Monday, June 18, 2007

So What Was Frances Schaeffer Trying To Prove?

How does a good fundamentalist balance Christian activism with pre-millenialist theology?
How do you put your heart in your warning against abortion, homosexual activism, and radical Islam when you believe these things are signs of the times?
Put another way, how hypocritical do you feel when you affect grimness over a tumultuous Middle East and the apocalyptic rantings of Iran's president, against a rising bubble of excitement in your gut?
I often feel pitied admiration for the likes of James Dobson, cheering him on, muttering under my breath, "Man, you're beating your head against a brick wall."
I harbor no optimism for the salvation of my country, much less the world.
It's not simply a matter of eschatology. I know that James Dobson knows that the world will not continue to get better and better until it's good enough for God to live in. He's fighting the good fight, don't misunderstand me, but what end does he see?
It could be that I'm simply not compassionate enough to muster the energy to place behind the hope that drives a dedicated Christian activist.
It could be the cynicism of youth, (I'm a Generation X-er, after all. "Hope, where is hope? Don't be a dope, hope is gone.")
There is a passage in a novel that has influenced me, perhaps more than it should.
It is a burst of exasperation from a weary, burned out pastor responding to the blazing, fresh-faced optimism of a young pastor, determined to take the town for Christ.
"Have you even asked this town if it wants to be taken for Christ? . . .I guarantee you, Kyle, I know some people around here who do not wish to be taken for Christ. . .No one . . .has ever. . .taken a city for Christ. Not Paul, not Peter, nobody. Not even Christ took a town for Christ."
Taking a town for Christ, or fervent prayers for a revival to be poured out on this city are owing in part to a certain score-keeping mentality that is inseparable from humanity.
There is something of a war cry in the prayer, "God, take this town for Christ!"
I think most of us would be more suited for battling against principalities and powers if it were a physical matter.
I remember reading the Darkness books by Peretti at a fairly young age and then bolting outside with a broom handle to mow down demons like weeds.
They were, in fact, weeds, and they did fall before my broom handle like Destroyer's hordes fell under Tal's sword.
I'm not equating my immaturity with the zeal of evangelism, but I can't help but be reminded of it when I listen to the words of a worship song, "You know I feel there's somethin bout to break now. You know I feel there's a city here to take now. . .We've got this leather backed book and a freedom cry and we're an army of God who are ready to die."
What army?
Maybe I'm blind but I see a few scattered, exhausted soldiers just standing up under the weight of their armour and a whole bunch more who have shed everything but their sword and are running around hacking on trees for the glory of God.
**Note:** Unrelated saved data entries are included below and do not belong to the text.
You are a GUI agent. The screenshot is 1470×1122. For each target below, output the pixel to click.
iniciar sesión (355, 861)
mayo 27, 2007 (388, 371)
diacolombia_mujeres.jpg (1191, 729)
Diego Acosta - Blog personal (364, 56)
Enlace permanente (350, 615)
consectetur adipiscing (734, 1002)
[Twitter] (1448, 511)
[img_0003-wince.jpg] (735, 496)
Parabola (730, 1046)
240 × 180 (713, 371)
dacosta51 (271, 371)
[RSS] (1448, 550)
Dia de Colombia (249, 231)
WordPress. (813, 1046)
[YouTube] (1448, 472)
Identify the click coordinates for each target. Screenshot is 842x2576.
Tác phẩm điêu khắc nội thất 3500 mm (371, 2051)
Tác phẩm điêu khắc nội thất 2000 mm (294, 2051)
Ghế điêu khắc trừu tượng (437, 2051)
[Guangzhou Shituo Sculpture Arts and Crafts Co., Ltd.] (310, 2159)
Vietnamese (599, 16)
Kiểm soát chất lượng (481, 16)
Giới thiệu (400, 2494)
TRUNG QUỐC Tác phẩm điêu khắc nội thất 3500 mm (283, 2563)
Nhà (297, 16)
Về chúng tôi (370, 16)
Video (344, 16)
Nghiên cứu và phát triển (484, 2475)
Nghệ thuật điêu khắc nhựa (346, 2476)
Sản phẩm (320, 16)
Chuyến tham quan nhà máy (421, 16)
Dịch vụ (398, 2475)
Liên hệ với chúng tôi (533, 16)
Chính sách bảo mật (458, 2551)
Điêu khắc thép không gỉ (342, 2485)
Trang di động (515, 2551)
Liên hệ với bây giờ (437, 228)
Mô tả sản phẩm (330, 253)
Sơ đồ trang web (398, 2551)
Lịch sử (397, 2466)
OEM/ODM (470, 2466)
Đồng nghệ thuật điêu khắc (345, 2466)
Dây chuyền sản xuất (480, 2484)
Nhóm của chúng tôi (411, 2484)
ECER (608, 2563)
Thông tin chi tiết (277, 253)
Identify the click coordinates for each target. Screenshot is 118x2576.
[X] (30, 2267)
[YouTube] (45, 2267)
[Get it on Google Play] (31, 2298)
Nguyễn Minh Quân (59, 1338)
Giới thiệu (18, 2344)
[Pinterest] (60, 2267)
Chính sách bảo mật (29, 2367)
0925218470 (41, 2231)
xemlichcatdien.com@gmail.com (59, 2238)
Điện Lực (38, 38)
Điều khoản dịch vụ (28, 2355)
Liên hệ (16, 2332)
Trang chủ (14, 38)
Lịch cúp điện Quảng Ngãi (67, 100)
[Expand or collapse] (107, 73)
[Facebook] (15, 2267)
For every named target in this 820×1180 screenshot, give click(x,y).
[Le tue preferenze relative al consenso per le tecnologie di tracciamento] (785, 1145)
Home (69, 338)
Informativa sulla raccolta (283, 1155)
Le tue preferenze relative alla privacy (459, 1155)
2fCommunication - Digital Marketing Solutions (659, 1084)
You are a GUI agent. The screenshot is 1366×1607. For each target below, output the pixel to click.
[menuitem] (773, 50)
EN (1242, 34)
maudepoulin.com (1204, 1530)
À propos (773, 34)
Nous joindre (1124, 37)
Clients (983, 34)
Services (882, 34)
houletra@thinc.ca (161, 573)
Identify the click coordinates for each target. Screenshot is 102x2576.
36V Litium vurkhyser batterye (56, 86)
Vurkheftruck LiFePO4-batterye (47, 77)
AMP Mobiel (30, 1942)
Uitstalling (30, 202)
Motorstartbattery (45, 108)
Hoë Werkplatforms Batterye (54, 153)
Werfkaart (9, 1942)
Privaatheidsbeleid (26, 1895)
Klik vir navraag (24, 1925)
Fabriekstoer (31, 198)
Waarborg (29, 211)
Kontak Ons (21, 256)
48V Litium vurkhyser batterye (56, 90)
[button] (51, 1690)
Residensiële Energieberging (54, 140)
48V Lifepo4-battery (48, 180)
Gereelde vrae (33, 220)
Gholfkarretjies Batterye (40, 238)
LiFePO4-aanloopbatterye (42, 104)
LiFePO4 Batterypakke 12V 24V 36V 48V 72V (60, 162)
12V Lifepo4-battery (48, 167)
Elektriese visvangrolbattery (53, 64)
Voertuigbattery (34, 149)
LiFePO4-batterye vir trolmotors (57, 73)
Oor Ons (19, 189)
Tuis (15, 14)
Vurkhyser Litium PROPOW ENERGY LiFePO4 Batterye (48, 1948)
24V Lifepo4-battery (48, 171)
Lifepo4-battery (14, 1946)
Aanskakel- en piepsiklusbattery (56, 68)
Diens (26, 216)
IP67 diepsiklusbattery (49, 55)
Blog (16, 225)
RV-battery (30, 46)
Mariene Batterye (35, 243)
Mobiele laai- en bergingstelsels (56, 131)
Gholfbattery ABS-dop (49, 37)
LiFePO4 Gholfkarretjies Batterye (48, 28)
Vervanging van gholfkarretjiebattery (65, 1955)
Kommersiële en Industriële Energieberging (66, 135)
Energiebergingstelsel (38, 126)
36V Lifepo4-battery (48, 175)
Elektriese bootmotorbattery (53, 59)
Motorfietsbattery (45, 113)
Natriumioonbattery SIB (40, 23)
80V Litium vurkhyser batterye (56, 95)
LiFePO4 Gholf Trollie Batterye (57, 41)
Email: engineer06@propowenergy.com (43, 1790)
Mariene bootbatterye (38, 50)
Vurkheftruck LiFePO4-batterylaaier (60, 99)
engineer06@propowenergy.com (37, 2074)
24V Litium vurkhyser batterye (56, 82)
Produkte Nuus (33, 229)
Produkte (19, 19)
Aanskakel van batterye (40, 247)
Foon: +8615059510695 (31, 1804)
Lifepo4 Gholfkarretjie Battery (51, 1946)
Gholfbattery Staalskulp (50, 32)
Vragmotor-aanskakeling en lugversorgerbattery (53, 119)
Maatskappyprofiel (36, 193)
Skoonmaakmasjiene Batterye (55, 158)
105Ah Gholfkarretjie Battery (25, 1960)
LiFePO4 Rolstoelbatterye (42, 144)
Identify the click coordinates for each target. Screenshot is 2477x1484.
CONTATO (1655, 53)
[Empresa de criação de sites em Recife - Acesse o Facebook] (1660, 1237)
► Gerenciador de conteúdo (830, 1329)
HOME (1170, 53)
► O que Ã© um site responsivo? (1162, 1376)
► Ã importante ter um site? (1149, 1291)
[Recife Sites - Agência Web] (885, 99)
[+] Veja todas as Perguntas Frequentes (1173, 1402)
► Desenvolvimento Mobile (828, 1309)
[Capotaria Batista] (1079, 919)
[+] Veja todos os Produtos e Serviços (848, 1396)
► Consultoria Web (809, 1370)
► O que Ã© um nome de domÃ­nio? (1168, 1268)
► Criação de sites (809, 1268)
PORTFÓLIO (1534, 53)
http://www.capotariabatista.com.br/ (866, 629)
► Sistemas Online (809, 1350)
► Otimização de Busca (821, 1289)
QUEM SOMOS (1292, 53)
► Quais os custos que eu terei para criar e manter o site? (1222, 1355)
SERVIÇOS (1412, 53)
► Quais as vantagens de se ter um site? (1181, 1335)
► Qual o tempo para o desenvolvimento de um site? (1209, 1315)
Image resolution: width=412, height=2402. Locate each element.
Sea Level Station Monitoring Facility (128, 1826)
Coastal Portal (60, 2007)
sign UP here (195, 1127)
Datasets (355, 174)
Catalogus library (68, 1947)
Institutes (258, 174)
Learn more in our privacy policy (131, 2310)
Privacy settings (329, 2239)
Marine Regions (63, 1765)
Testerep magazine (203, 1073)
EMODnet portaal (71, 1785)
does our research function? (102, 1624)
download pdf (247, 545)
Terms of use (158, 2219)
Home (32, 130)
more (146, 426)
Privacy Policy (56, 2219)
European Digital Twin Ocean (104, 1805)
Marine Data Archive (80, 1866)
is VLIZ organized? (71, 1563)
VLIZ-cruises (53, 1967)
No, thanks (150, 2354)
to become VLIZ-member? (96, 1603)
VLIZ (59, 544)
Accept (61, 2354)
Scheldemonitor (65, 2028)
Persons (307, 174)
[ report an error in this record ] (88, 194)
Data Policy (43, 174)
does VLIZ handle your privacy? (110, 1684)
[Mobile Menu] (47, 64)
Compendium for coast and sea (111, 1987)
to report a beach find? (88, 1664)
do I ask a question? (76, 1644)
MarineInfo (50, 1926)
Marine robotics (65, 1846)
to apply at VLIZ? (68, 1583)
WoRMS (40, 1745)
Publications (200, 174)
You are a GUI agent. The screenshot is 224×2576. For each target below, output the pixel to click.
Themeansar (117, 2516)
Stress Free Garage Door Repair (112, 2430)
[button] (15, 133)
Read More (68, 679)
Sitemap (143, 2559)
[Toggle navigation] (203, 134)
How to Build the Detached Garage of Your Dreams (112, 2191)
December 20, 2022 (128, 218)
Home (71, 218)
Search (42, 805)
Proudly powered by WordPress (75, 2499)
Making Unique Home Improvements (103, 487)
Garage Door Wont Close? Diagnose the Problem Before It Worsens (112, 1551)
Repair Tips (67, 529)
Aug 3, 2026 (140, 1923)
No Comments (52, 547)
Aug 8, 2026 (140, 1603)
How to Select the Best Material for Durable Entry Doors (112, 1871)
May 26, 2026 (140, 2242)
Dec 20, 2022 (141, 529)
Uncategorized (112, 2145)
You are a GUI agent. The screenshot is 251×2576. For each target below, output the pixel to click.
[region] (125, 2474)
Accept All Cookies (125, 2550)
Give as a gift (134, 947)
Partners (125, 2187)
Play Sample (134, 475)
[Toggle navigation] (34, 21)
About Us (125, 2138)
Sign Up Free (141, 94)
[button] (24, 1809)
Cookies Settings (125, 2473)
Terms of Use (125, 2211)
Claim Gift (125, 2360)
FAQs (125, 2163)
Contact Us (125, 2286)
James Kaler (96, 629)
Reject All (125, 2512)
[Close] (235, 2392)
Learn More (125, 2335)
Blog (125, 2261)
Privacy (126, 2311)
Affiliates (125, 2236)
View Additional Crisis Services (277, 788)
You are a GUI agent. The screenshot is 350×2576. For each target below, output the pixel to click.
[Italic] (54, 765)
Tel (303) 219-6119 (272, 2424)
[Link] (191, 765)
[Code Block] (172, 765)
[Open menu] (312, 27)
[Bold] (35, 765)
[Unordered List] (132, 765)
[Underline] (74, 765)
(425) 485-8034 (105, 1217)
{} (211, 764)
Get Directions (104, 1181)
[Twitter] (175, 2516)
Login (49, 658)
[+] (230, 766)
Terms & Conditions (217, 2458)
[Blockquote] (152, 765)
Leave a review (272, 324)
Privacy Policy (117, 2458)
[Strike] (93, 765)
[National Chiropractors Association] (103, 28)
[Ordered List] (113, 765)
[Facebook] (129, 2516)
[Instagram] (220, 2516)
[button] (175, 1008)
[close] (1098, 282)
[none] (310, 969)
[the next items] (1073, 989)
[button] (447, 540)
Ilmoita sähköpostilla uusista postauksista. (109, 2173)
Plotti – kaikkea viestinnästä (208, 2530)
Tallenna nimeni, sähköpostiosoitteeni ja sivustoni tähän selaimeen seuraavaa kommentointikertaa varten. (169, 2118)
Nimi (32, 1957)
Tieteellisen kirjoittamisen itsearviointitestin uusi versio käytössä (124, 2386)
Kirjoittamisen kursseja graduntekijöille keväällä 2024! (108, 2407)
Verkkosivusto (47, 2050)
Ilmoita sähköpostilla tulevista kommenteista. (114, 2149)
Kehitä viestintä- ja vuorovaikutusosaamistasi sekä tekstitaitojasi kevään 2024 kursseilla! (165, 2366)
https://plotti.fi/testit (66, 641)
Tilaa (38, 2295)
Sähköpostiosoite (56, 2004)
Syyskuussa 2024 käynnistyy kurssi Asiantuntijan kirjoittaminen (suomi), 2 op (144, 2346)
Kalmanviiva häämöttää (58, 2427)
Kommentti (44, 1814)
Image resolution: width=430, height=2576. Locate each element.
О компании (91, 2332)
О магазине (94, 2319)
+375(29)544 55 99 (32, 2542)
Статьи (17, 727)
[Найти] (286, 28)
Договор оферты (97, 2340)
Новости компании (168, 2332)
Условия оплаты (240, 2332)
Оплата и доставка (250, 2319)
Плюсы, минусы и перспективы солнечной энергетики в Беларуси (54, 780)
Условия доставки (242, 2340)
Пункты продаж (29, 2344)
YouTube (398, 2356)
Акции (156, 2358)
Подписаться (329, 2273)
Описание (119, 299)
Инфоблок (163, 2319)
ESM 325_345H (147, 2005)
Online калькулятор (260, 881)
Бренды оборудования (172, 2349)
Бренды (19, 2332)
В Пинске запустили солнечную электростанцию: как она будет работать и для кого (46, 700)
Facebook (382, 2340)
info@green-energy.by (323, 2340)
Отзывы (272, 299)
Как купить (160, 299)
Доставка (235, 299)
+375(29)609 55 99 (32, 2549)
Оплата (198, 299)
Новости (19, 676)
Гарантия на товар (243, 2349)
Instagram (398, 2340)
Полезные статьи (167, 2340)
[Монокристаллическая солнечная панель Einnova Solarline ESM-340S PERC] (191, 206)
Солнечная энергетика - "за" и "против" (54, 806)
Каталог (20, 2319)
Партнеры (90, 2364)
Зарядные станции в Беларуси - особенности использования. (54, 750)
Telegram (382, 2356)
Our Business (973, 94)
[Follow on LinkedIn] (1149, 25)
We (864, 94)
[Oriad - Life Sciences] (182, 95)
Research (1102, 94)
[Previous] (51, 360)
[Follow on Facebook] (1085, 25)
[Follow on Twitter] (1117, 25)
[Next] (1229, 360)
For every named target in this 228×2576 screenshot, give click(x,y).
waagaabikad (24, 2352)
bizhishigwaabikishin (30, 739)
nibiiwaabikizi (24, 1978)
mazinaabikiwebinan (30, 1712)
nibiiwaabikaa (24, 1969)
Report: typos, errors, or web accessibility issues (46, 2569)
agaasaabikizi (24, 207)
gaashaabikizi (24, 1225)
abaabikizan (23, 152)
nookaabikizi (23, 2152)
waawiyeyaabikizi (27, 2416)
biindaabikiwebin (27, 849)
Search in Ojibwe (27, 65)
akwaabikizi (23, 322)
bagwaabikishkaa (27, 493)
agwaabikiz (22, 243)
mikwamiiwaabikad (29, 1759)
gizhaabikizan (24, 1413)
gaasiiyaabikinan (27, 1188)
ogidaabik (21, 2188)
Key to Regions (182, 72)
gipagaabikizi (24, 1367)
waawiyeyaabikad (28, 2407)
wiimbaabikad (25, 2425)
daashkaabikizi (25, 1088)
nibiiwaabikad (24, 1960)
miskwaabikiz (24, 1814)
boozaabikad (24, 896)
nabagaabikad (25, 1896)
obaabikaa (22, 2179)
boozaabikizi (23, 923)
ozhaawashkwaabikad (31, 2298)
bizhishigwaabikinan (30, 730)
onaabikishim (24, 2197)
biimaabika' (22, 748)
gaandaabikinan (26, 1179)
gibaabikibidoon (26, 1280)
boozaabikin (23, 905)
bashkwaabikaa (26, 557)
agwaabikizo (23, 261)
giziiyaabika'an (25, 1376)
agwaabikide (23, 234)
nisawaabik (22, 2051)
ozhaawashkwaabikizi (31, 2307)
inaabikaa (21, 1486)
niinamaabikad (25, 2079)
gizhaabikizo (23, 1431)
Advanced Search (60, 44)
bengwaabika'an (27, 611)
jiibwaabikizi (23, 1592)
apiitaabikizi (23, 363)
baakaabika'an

"Our job is to reclaim America for Christ, whatever the cost. As the vice regents of God, we are to exercise godly dominion and influence over our neighborhoods, our schools, our government, our literature and arts, our sports arenas, our entertainment media, our news media, our scientific endeavors -- in short, over every aspect and institution of human society." -D. James Kennedy

Head in the clouds or head in the sand, what's the difference?
I recently looked at a website called Theocracy Watch.
They are the brave souls warning America about the drumbeat of doom. These people are literally terrified of the rise of the Christian right and their impending "theocracy."
I want to laugh so hard that I reach that stage when it's hard to tell laughing from crying.
Yeah, sure. Lock up the kids. Bar the windows. We're coming to get you.
We're gonna haul you in to a church and force communion down your throat, and make you recite the Ten Commandments, the Four Spiritual Laws, and Martin Luther's Ninety-Five Theses.
Beyond the absurdity of worrying about a Christian conspiracy is the sad fact that if we wished to conspire, we'd be hard put to gather ten of us around a bonfire to come up with a secret password.

More later.

I fully intend to reconcile my view with optimism.


1 comment:

Anonymous said...

I can totally relate to your question - "how hypocritical do you feel when you affect grimness over a tumultuous Middle East and the apocalyptic rantings of Iran's president, against a rising bubble of excitement in your gut?"